As I indirectly mentioned in my previous post, I will be giving a presentation on SQL Server 2005 at the March .NUFW meeting. I have been spending a great deal of time preparing for this presentation and have most recently been studying the new XML capabilities including extensions to the FOR XML clause, the inclusion of the XML data type, and the native support for XQuery.
All of these enhancements seem exciting but I am at a loss as to why much of this is being natively supported in an RDBMS, especially one that allows for embedded CLR assemblies. Don’t get me wrong, I think that XML is a great technology and have used it many times but like everything else, it is a tool and needs to be used appropriately.
I fully understand wanting to manipulate XML as close to the database as possible to reduce the amount of network traffic typically required to build a dynamic XML document. As I mentioned above, SQL Server 2005 supports embedded CLR assemblies. One of the new features includes in version 2.0 of the .NET Framework is the SqlServer namespace that provides classes for querying and manipulating data against the context connection. This provides an easy and familiar mechanism for building and parsing XML documents inside of the database because the classes defined in the System.Xml namespace are accessible!
I even understand the need for an XML data type so that XML documents may be passed into or returned by stored procedures or user defined functions for parsing or building, respectively. What I do not understand is storing XML in a relational database!
All of the arguments I have read or heard for storing XML in a relational database fall into a couple of categories:
- XML is universal because it uses UNICODE.
- XML allows for native mapping of properties to objects, thus, it provides a simple mechanism for persisting and recovering the data related to an object.
These arguments have not convinced me that storing XML in a relational database is a good practice. The UNICODE argument falls apart immediately in that if UNICODE is needed, values can [typically] be stored natively in the database through the use of an NCHAR or NVARCHAR data type (SQL Server and Oracle support this). If natively storing the value as UNICODE is not an option, it can be converted later.

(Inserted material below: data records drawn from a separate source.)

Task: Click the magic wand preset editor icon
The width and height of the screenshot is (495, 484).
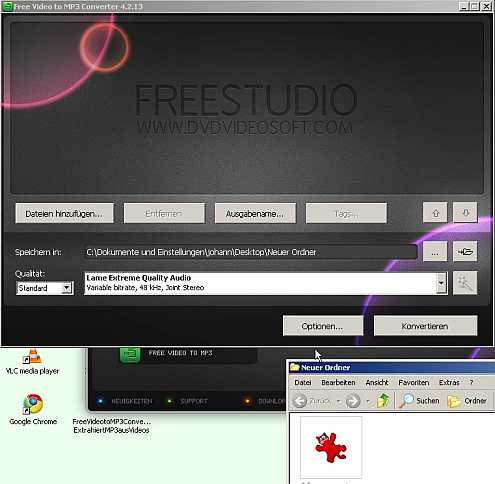Action: [465, 283]
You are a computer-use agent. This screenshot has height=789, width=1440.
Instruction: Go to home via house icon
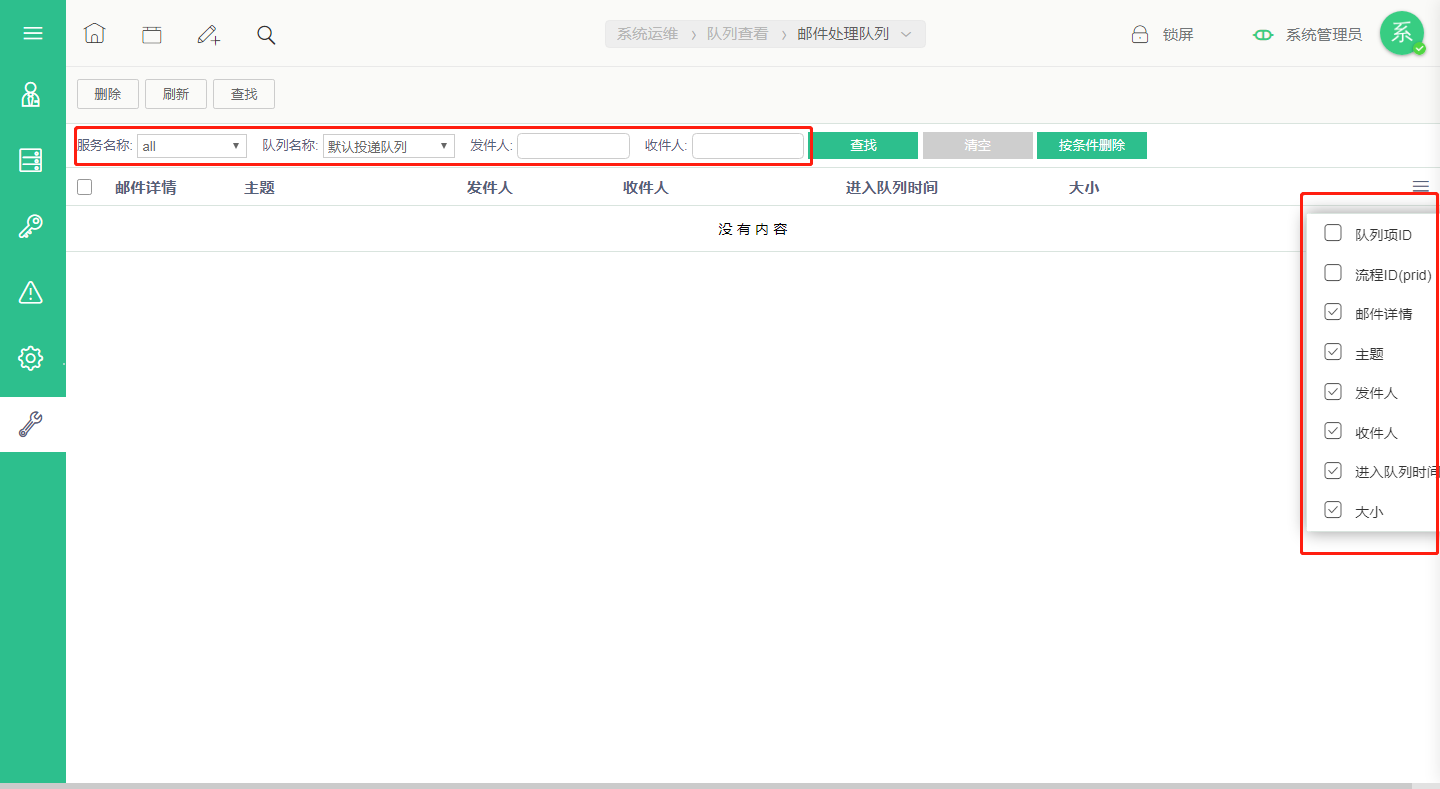click(x=94, y=34)
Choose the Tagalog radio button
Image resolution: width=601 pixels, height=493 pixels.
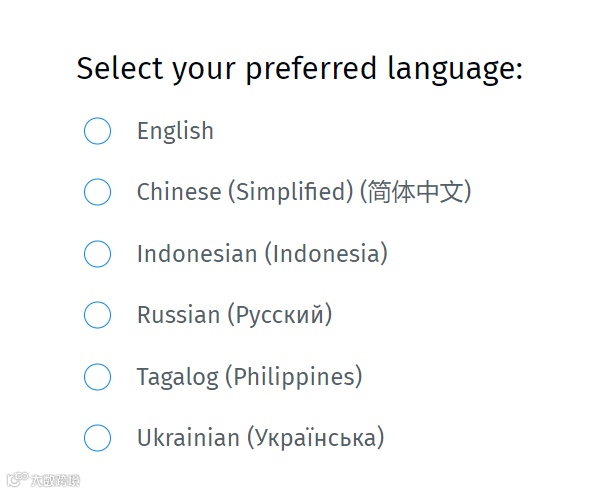pyautogui.click(x=97, y=376)
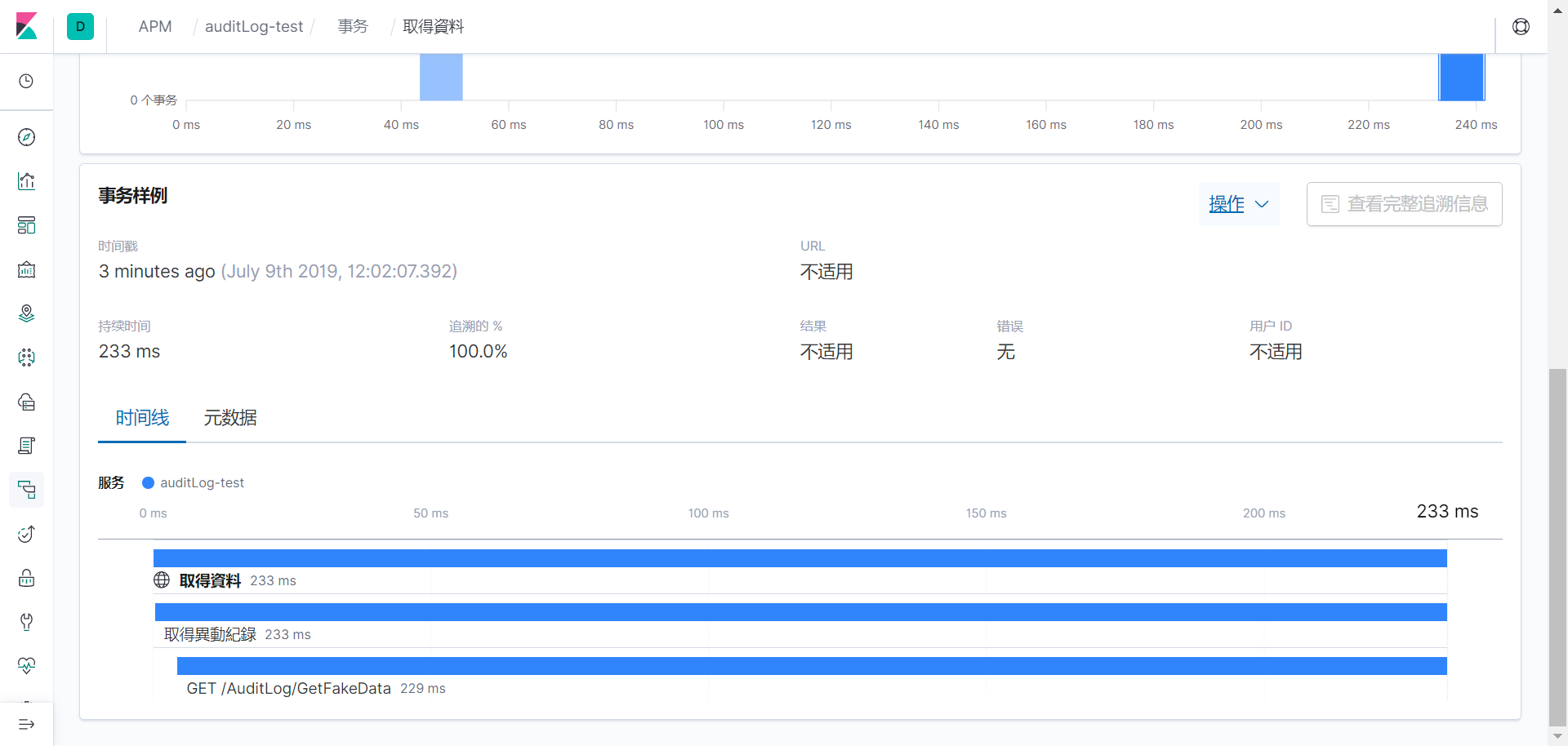Select the 时间线 tab
This screenshot has height=746, width=1568.
(142, 418)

As for the second argument, I will agree that XML does allow for an easy mechanism for persisting and recovering object related data. This is also known as laziness! I would even argue that this approach is lazy even when the data is “guaranteed” (is anything ever certain?) not to change.

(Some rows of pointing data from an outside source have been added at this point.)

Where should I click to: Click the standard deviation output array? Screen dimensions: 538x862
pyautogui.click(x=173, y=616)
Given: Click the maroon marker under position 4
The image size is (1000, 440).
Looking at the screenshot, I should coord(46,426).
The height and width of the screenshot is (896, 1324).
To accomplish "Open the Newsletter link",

I have never seen an XML document that wasn’t able to be easily represented in a relational format. It is true that many documents require many tables but the point is that it can still be done. In many aspects, it is also more efficient to store data values individually spread across multiple tables than it is to store a single XML document (or fragment) in a single column.
Parsing the data values into individual columns across an appropriate number of tables provides many advantages to storing an entire XML document in a single column.

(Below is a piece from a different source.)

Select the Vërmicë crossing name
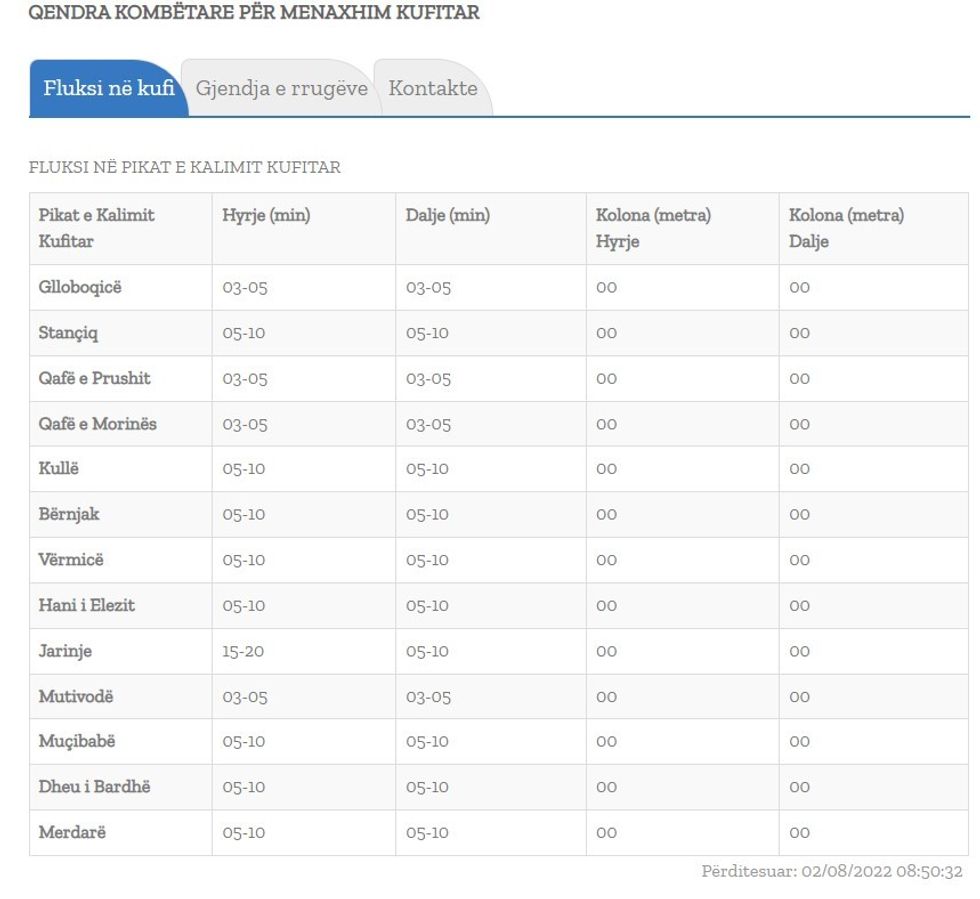This screenshot has width=980, height=899. 71,560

- When storing raw XML, a great deal of space is wasted just to store tags and attribute names. Depending on the structure of the XML, this can quickly add up since it will be extended across all of the rows in the table storing the XML.
- What if a single value needs to be changed? How about adding a new Item? If the XML document is large, this can be an expensive operation since the entire column value will need to be replaced. (It should be noted here that SQL Server 2005 does support a proprietary XML Data Manipulation Language (DML) but the XQuery specification does not currently support this functionality so it is likely to change in future versions.)
- What if a different view of the data is needed? Suppose the XML represents an article and only the title is needed? The entire document would need to be read and parsed to extract a single value. The title itself could be broken out into its own column but then other problems may exist:
- Multiple copies of the same data if the title is left in the XML. This is wasting space and adding complexity because the values need to be kept in sync.
- The title could be removed from the XML and stored in its own column. This is eliminating the purpose of storing the XML in the database in the first place because the title will either need to be added back into the XML for delivery to the client or two queries will need to be run!
- Another gripe about storing raw XML in a database is that it is difficult to query against. An example is if the XML column stores documents that describe books and a user wants to find all of the books written by “Bob”, either every column needs to be returned and searched using XPath or XQuery (SQL Server 2005 provides native support for XQuery but the syntax is an awkward combination of T-SQL and FLWOR)
- The XML specification does not require values to be strongly typed. Strongly typed data ensures consistency. Storing the values in individual columns that are appropriately typed will add an extra layer of protection to the data.
- Finally, a “typical” XML document does not represent a scalar value but rather, a complex type.
It is for these reasons that I do not support storing XML in a relational database even for document-centric type applications. As I mentioned earlier, I have no issue with XML itself. I believe that it is a great tool and deserves a place in every developer’s toolkit. Like all tools though, it needs to be used appropriately in order to be effective. If my logic is flawed or I have missed something, please feel free to try to change my mind.
Since I worked at an XML DBMS vendor before recently joining Microsoft, I have a somewhat different perspective. I agree that if it is easy to “shred” XML into the relational model, that’s generally best. BUT …”I have never seen an XML document that wasn’t able to be easily represented in a relational format.”It gets dicey with lots of recursion, very open content models, mixed content, and other document-like features. “When storing raw XML, a great deal of space is wasted just to store tags and attribute names.” and “The entire document would need to be read and parsed to extract a single value.”Modern DBMS such as SQL Server 2005 use an optimized, indexed internal format, not raw XML text. “Finally, a “typical” XML document does not represent a scalar value but rather, a complex type.” That’s why SQL Server 2005 stores XML in a native XML type designed to support XQuery. I wouldnt’ argue that it is clear how well this will all work in practice or how easily users will adapt to using XQuery to query the native XML datatype. We shall see what the actual best practices turn out to be. I do think that more regular the XML and SQL-friendly the queries, the better your approach will be. I think, however, that for people that have to deal with relatively unstructured XML that they get from random places on the Web rather than a single trusted application, the more people will find the XML datatype and XQuery quite useful.